The slightly odd proposal not to have an English Parliament, but to have a sort of English pseudo-Parliament made up of existing MPs, is "debated" on the BBC's Jerk Your Knee messageĀ board, where a lot of angry loners passionately agree that they want English independence (even if they can't spell it).
I think I've said this here before: there's a perfectly rational case for an English Parliament as part of a wider constitutional settlement - reserve Westminster for UK-wide federal issues, and have an English Parliament in Birmingham or somewhere that, on the Scottish model, dealing with the elements of domestic policy that seem to be done best at that level. Of course, the sort of people who are proposing an English Parliament (or worse, a first-past-the-post English pseudo-Parliament) are not doing it for any rational reasons - they are doing it because they hate Blair/Brown/the Scots/the EU/black people and think that in some way having a more right-wing Parliament (which they assume it will be) will deliver for them.

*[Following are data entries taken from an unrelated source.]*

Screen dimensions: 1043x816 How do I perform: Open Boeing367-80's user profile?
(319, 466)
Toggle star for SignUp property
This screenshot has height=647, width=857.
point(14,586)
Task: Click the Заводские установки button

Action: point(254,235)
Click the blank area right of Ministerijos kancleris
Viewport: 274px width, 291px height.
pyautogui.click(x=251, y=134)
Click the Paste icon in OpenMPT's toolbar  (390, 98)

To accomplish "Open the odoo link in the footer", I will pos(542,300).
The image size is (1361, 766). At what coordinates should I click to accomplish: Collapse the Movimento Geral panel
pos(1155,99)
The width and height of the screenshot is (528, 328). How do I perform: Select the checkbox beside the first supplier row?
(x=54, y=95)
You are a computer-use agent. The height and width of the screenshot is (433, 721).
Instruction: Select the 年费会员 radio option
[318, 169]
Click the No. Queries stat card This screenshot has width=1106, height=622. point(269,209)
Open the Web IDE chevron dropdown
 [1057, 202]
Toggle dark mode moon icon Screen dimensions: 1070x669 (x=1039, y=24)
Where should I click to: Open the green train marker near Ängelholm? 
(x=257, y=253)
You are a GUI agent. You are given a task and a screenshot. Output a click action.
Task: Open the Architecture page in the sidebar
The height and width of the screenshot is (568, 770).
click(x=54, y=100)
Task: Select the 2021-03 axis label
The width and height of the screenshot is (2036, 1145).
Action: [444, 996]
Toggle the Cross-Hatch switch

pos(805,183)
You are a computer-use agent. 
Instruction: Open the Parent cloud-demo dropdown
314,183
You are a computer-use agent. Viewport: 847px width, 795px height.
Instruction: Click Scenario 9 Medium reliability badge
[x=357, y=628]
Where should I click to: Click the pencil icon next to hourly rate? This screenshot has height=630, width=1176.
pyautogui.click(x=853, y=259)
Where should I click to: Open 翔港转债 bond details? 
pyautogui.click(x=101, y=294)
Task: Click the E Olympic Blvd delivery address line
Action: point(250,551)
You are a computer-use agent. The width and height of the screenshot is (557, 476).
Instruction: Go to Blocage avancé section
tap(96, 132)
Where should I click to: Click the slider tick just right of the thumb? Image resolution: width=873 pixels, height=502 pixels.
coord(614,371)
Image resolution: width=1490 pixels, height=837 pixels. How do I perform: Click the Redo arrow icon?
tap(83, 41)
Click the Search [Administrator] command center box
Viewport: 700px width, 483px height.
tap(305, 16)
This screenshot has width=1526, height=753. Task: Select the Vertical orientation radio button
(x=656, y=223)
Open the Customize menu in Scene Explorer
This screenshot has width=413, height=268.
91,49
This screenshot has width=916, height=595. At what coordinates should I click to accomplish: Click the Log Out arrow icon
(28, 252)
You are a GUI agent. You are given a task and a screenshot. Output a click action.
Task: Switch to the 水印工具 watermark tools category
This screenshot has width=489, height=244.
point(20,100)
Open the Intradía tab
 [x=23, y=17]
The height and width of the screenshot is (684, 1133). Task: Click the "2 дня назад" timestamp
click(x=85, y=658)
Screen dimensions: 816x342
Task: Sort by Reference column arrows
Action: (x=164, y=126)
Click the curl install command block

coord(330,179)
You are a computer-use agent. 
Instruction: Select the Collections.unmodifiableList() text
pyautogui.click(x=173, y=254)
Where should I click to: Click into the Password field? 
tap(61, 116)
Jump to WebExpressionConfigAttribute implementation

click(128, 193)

Actually, I should exempt Sir Malcolm Rifkind and his task force from this - they seem to be in this argument purely for party advantage rather than anything more nasty.
John Major said that if the answer is more politicians, we're probably asking the wrong question.
I don't see that we will make better policy with an English parliament and in London it would leave us with four tiers of government. (Boroughs>GLA>English Parl>Westminster(+>Europe))
Is there any way we can have a system that doesn't leave us with another layer of potentially expensive, ineffective and unaccountable bureaucracy?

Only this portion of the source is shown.